Fernando Ulrich diz que nova instituição não implica fecho de balcões ou venda de activos
O presidente do BPI sublinhou que, a concretizar-se a fusão entre BPI e BCP, não haverá fecho de balcões, nem venda de activos de nenhuma das instituições.
"Havendo clientes e sendo os dois bons bancos, não vejo razões para fechar balcões, a não ser que seja obrigado", afirmou hoje Fernando Ulrich, em conferência de imprensa.
O objectivo é criar "banco maior e mais forte e não quero vender activos de nenhum dos bancos, a não ser aqueles que as autoridades reguladoras vierem a impor", reforçou o gestor, adiantando esperar que a operação, a concretizar-se, esteja concluída dentro "de 3 a 4 meses".

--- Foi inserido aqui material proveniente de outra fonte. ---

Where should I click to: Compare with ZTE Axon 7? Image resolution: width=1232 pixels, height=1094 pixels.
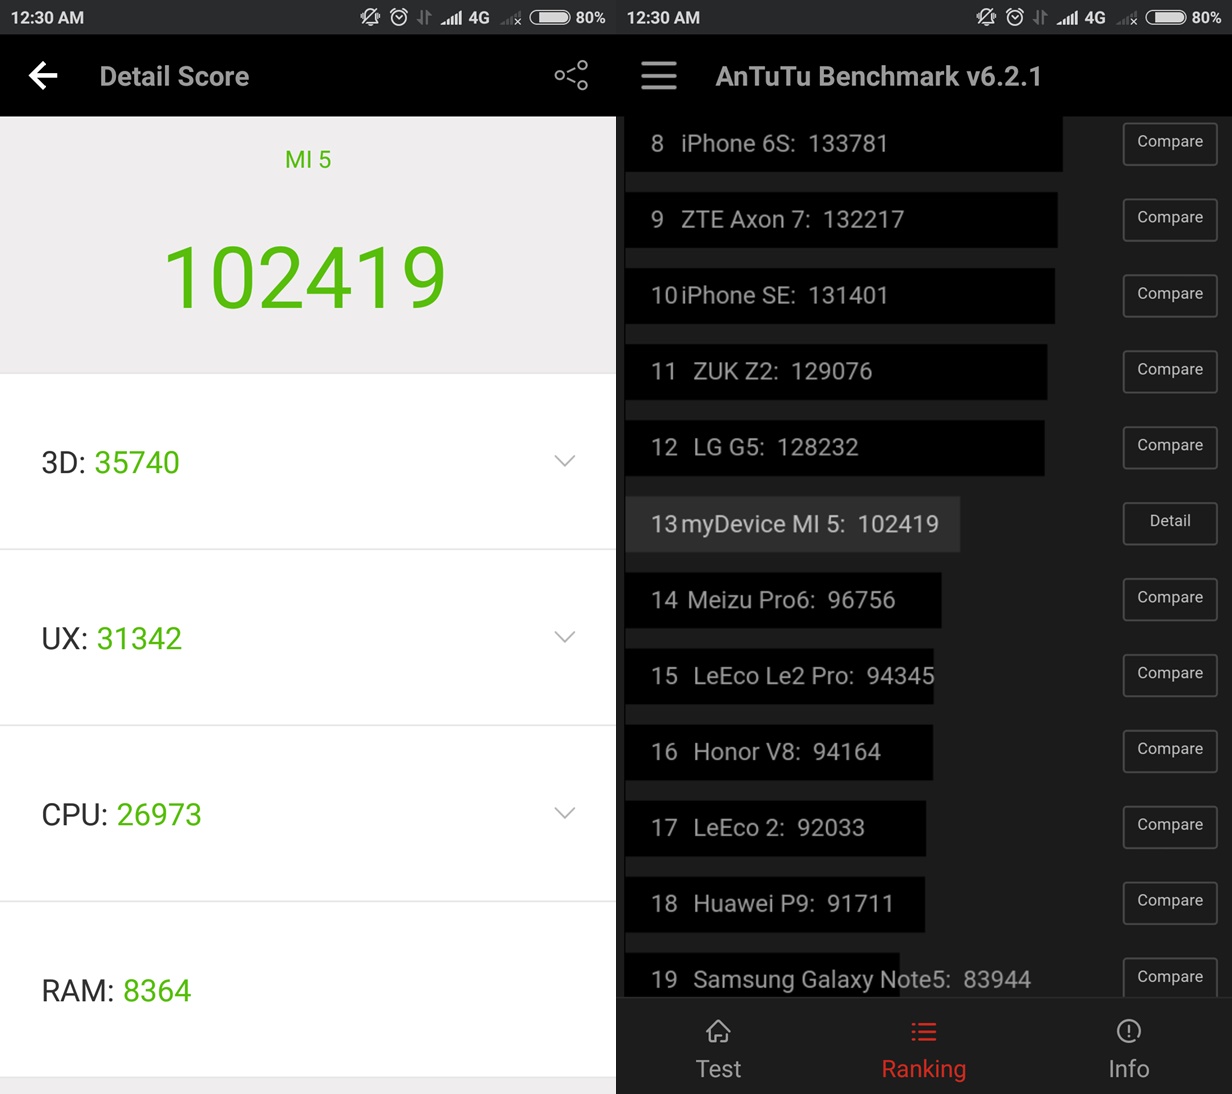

Ulrich admitiu que a criação do novo banco Millennium BPI poderá "gerar oportunidades de racionalização e de aumento de eficiência", mas assegurou que estas serão "essencialmente nos serviços centrais e não na actividade comercial".
O presidente do BPI escusou-se a falar sobre ajustamentos ao nível dos colaboradores dos dois bancos (que no conjunto somam 18 mil trabalhadores, em Portugal) e afirmou que "as reestruturações serão uma matéria que será analisada", caso o projecto avance.
Frisando que o objectivo é "crescer em Portugal", mas também nos países onde BCP e BPI já operam, Ulrich reconheceu ainda "ter algumas ideias" sobre novos mercados onde o Millennium BPI poderá vir a entrar.
"As capacidades que temos em África e na Europa são alargáveis e exportáveis", sublinhou.
O presidente do BPI recusou-se a falar sobre "fragilidades" no BCP, a propósito do período conturbado que a instituição atravessa, e garantiu que vê no banco fundado por Jardim Gonçalves "um grande conjunto de oportunidades e potencialidades".
"A escolha do nome Millennium BPI é um símbolo daquilo que se pode construir em conjunto", reforçou.